- [Supplied information]:
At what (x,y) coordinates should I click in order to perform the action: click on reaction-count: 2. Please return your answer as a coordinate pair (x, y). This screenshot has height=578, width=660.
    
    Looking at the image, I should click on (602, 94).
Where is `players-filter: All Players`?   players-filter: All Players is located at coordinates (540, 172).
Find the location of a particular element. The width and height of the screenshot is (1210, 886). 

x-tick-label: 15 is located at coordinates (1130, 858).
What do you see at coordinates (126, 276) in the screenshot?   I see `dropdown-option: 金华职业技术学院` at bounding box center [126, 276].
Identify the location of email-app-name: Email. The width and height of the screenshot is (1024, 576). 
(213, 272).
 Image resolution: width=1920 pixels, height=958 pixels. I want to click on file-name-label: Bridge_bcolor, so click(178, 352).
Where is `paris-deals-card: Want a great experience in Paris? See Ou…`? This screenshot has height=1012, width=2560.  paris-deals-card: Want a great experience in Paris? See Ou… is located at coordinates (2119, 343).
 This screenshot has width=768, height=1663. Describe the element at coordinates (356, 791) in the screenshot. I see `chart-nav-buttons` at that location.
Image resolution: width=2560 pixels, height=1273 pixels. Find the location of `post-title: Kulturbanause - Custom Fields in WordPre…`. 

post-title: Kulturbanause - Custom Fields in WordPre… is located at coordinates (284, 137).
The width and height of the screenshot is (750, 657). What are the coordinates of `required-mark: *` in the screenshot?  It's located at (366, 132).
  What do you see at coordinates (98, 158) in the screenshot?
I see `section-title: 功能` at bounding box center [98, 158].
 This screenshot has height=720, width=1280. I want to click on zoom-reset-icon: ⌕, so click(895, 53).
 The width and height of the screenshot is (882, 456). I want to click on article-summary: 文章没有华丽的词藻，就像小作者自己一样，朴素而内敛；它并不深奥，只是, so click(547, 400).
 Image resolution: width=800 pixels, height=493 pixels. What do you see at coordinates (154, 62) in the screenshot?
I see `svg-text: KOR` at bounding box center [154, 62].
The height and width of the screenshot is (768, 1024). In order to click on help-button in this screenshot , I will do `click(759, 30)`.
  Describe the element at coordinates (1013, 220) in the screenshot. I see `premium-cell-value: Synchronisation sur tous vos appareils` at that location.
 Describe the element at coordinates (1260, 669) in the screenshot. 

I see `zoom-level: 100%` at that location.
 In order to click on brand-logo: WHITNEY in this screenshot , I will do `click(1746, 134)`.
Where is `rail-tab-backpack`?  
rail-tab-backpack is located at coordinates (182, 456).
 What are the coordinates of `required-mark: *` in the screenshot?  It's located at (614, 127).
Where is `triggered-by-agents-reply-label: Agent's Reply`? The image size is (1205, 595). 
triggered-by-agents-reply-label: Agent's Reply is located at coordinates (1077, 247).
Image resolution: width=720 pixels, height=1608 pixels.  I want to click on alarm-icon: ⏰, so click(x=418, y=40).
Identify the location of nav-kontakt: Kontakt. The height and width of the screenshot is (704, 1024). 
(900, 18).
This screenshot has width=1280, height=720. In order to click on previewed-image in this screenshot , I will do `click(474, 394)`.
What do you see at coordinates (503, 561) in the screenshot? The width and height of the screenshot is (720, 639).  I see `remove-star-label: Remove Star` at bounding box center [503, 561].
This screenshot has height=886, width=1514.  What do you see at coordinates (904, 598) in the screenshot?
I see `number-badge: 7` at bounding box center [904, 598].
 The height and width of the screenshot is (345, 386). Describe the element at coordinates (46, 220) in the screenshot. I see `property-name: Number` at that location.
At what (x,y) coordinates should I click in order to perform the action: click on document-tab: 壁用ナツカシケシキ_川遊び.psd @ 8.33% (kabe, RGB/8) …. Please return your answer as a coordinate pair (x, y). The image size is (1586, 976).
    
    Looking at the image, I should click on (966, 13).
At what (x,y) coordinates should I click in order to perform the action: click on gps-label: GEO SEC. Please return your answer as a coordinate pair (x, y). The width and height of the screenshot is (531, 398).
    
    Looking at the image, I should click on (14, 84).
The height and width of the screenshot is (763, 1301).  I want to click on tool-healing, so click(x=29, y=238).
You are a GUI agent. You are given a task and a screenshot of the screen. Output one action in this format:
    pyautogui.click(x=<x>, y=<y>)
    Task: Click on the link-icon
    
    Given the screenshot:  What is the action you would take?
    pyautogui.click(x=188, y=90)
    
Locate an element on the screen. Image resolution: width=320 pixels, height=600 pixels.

- [Directive]:
In the records, change "Identify" to "Find" in the lines starting with the line with "Identify the location of email-app-name: Email." and going on through the line with "Image resolution: width=1920". Reproduce only those lines, with nothing else altered.

- [Exercise solution]:
Find the location of email-app-name: Email. The width and height of the screenshot is (1024, 576). 
(213, 272).
 Image resolution: width=1920 pixels, height=958 pixels. I want to click on file-name-label: Bridge_bcolor, so click(178, 352).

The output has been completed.